# Uphill battle to train local police in Afghanistan



## kilekaldar (9 Dec 2007)

Uphill battle to train local police in Afghanistan
Updated Sat. Dec. 8 2007 9:59 PM ET

http://www.ctv.ca/servlet/ArticleNews/story/CTVNews/20071207/workman_police_071208/20071208?hub=TopStories

Paul Workman, CTV News South Asia Bureau Chief

As long as I've been coming to Afghanistan, NATO forces have never stopped complaining about the state of the Afghan police force. And little was ever done about it. The corruption. The lack of equipment. The poor discipline. A legion of vagabonds, with uniforms that didn't fit, guns that didn't work, and vehicles that didn't exist. 

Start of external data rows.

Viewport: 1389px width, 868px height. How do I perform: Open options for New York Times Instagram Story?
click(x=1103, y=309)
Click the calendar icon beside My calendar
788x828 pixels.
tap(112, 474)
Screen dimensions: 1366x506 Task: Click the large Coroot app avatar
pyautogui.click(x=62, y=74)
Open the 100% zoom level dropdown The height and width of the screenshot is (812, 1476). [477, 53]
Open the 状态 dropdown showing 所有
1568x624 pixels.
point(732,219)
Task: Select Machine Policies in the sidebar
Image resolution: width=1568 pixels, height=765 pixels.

Millions and millions of dollars were spent creating a new Afghan army, but the police were left to rot at their checkpoints, where of course, they earned their living by shaking down the local population. 

That mistake is now being corrected, with the realization that Afghanistan will never be secure and stable as long as the police remain crooked and unreliable. An army isn't enough. 

To that end, Canada is doing something that no other NATO country has tried. It's both ambitious and self-serving, though over time, may also fail. 

Six new police "sub-stations" have been created in what has to be some of the most hostile Taliban territory in all of Kandahar province. They are little pearls of resistance, surrounded by razor wire and high walls, with guards constantly scanning the landscape for Taliban fighters they can see but not shoot. 

"We have the Taliban out that way about a hundred meters," says Captain Alastair McMurachy, commanding officer at one of the sub-stations. "We see them, and they see us. We know where they are, and they know where we are." 

The idea behind the substations is to create what the military calls a "spider web" of Afghan army and police outposts. Once they're in place, the Canadians will be able--in theory anyway--to re-deploy their forces to other trouble spots, and the Afghans will take over. 

In theory, because first of all the police have to be trained, or "mentored" into an honest, disciplined force. That's not going to be easy, and that's where the Canadians come in. A small team of soldiers has been assigned to each of the sub-stations where they spend months working with a dozen or more Afghan police. It's hardly glorious work. Or very comfortable. 

Sergeant Jean-Pierre Dion commands substation Pashmul. When I met him, he'd been living at the outpost since September, under conditions that could only be described as rough. Camp stove for the odd hot meal. Bag for a toilet. Bag for a shower. You get the idea. 

The Afghans assigned to Pashmul seemed to either fear or truly like him. Probably both. They were all ethnic Hazaras from northern Afghanistan, brothers and cousins mostly. The youngest, Isak, was only 16, with absolutely no police training, little education, and yet there he was, a fresh, new recruit. 

"Do you know how to use a gun?" 

"Yes," he says, "I've used a gun before, but I don't have one now." 

"Why don't you go home and be a farmer? It's a lot safer." 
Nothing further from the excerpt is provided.